Abstract

The El Niño-Southern Oscillation (ENSO) events of recent decades have been divided into the two different types based on their spatial patterns, the Eastern Pacific (EP) type and Central Pacific (CP) type. Their most significant difference is the distinguished zonal center locations of sea surface temperature (SST) anomalies in the equatorial Pacific. In this study, based on six operational climate models, we evaluate predictability of the two types of ENSO events in winter to examine whether dynamical predictions can distinguish between the two spatial patterns at lead time of 1 month and tell us more than simply whether an event is on the way. We show that winter EP and CP El Niño and La Niña events can only be distinguished in a minority of these models at 1-month lead, and the EP type tends to has a more realistic zonal positions of SST pattern centers than the CP type. Compared to the SST patterns, the differences between the two types are less apparent in precipitation especially for the two La Niña types in the models. Examinations of the extratropical teleconnections to the two ENSO types show that some of the models can reproduce the differences between EP and CP teleconnections. Evaluations of model predictions show that the EP El Niño event has the same level hit rate with the CP El Niño and the CP La Niña event has much higher hit rate than the EP La Niña. While the multi-model ensemble increases Niño index prediction skill, it does not help to improve forecast skill of center longitude index of the SST patterns and distinguish the two types of ENSO events.

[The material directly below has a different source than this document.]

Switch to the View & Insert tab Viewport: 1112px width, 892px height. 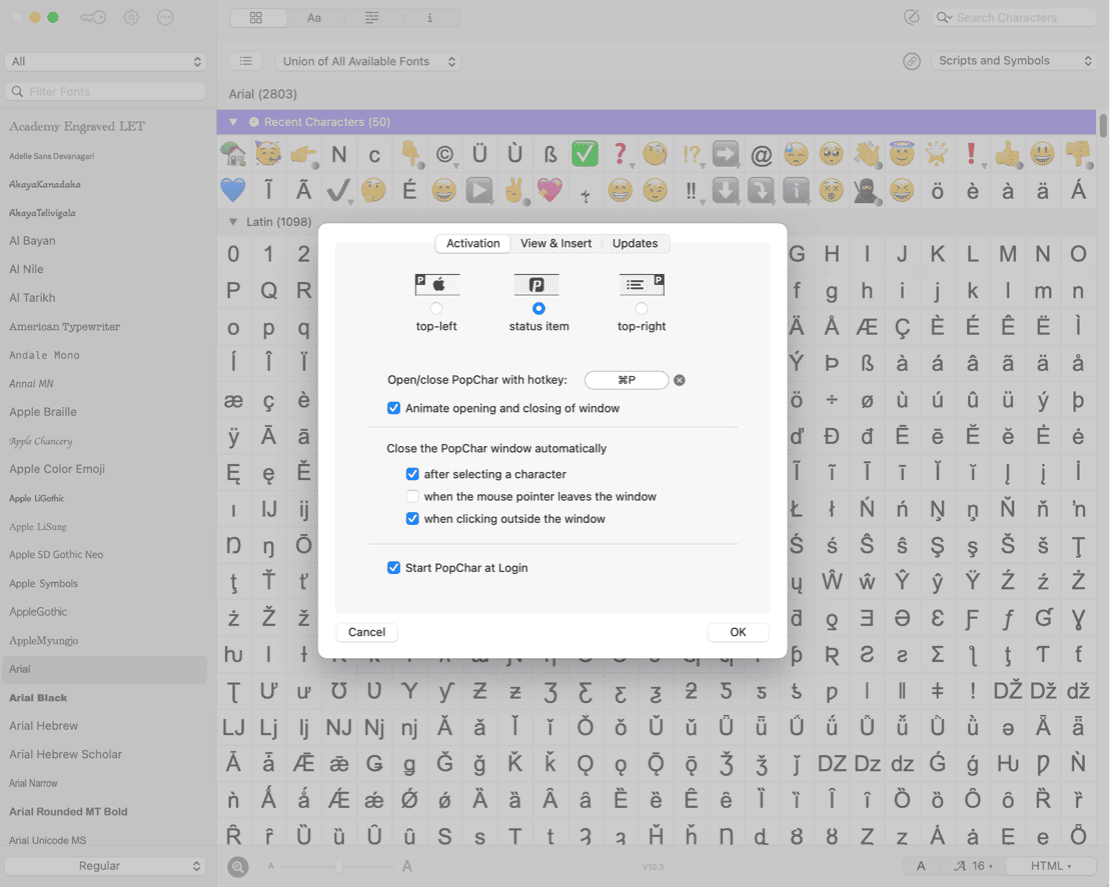(556, 243)
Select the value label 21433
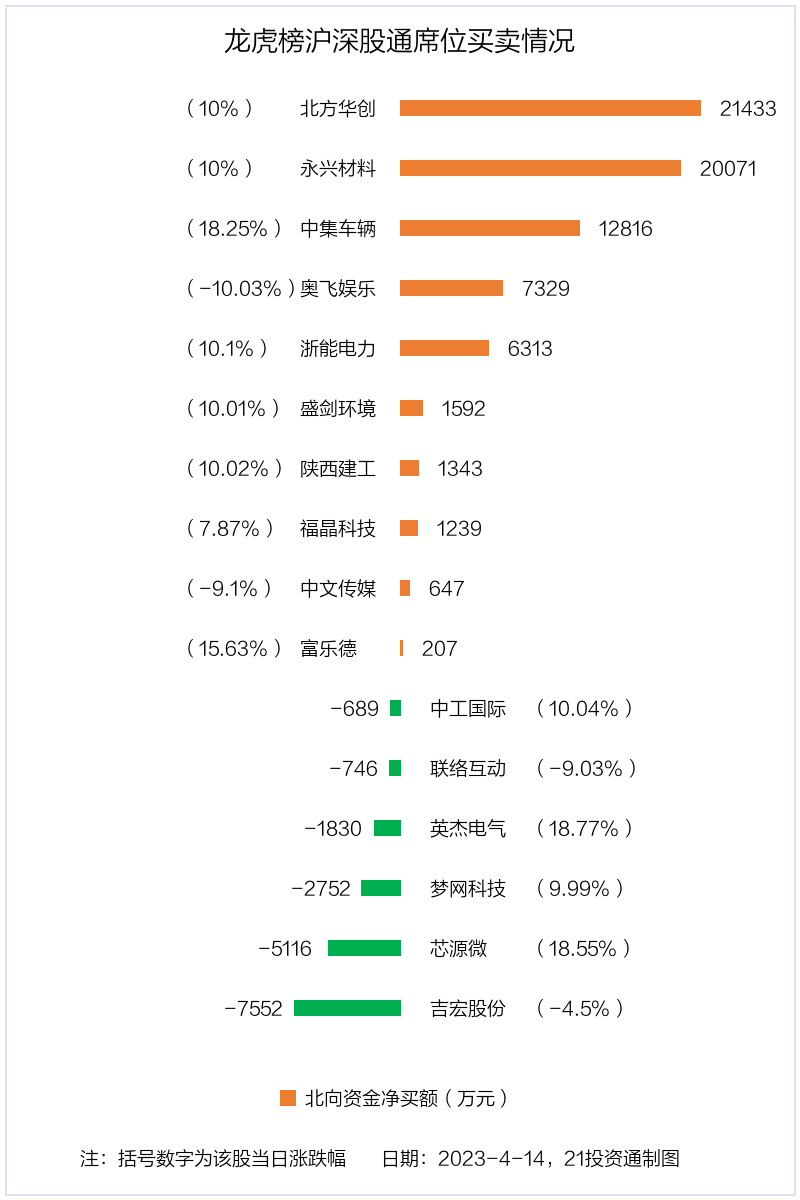This screenshot has width=800, height=1200. coord(748,108)
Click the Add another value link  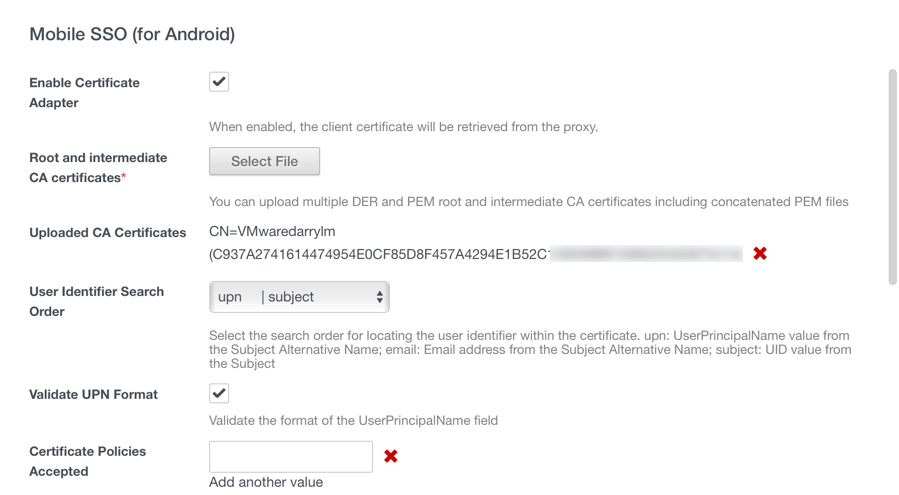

Although ENSO skill is very high at this lead time, the rapid loss of the initialized information on the different ENSO types in most of the models severely limits the predictability of the two types of winter ENSO events and more research is needed to improve the performance of climate models in forecasting the two ENSO types.

Highlights

  • The El Niño Southern Oscillation (ENSO) phenomenon has been well known to play a key role in influencing global climate (e.g., Rasmusson and Carpenter 1982; Mason and Goddard 2001; Davey et al 2014; Zhang et al 1996)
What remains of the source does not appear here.